Coburn looked baffled. Bierce continued, “There is really nothing startling about it. The mind and will have always the possibility of complete domination over the body. Our operator simply directs your will to master its body. The technique is simple; you may learn it, if you wish. I assure you that to learn it is easier than to explain it in our cumbersome and imperfect language. I spoke of mind and will as if they were separate. Language forced me to that ridiculous misstatement. There is neither mind, nor will, as entities; there is only—” His voice stopped. Ben felt a blow within his mind like the shock of a sixteen-inch rifle, yet it was painless and gentle. Whatever it was, it was as alive as a hummingbird, or a struggling kitten, yet it was calm and untroubled.
He saw Joan nodding her head in agreement, her eyes on Bierce.

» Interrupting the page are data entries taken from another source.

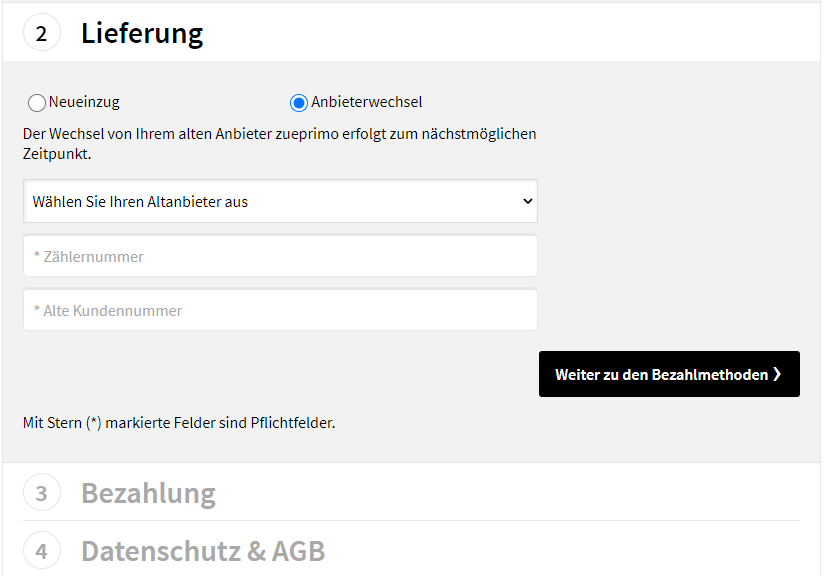Click the step 2 number circle

tap(41, 33)
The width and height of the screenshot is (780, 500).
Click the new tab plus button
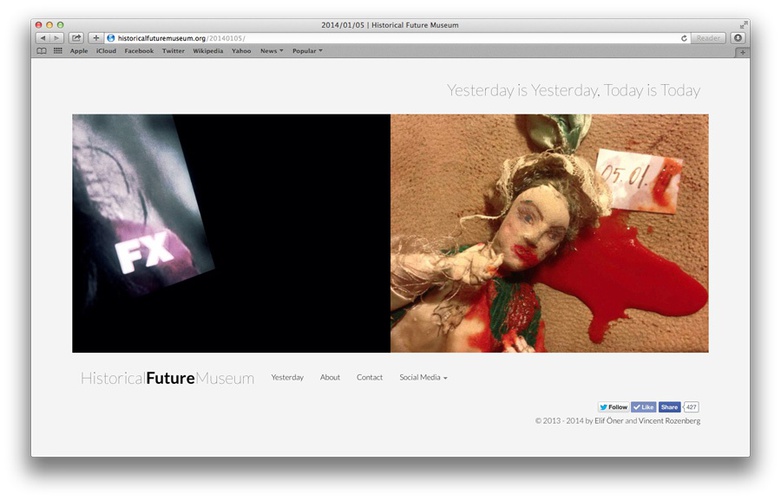741,52
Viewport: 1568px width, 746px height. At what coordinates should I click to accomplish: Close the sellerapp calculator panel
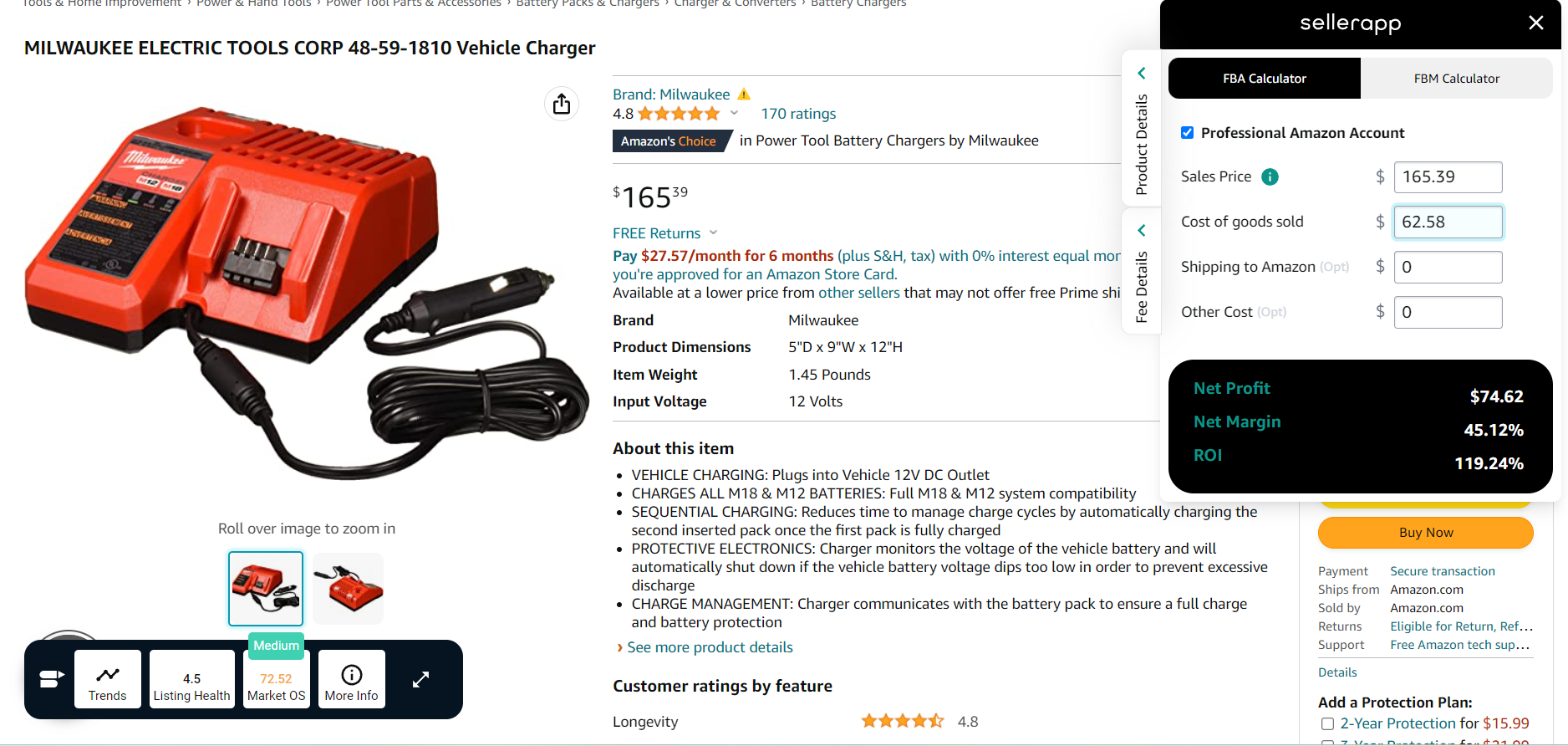(1536, 23)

Bierce went on in his gentle, resonant voice. “Was there any other matter troubling any one of you?”
“Why, yes, Mr. Bierce,” replied Joan, “several things. What is this place where we are?”
“It is my home, and the home of several of my friends. You will understand more about us as you become better acquainted with us.”
“Thank you. It is difficult for me to understand how such a community could exist on this mountaintop without a being a matter of common knowledge.”
“We have taken certain precautions, ma’am, to avoid notoriety. Our reasons, and the precautions they inspired will become evident to you.”
“One more question; this is rather personal; you may ignore it if you like. Are you the Ambrose Bierce who disappeared a good many years ago?”
“I am. I first came up here in 1880 in search of a cure for asthma. I retired here in 1914 because I wished to avoid direct contact with the tragic world events which I saw coming and was powerless to stop.” He spoke with some reluctance, as if the subject were distasteful, and turned the conversation. “Perhaps you would like to meet some of my friends now?”
The apartments extended for a hundred yards along the face of the mountain and for unmeasured distances into the mountain. The thirty-odd persons in residence were far from crowded; there were many rooms not in use. In the course of the morning Bierce introduced them to most of the inhabitants.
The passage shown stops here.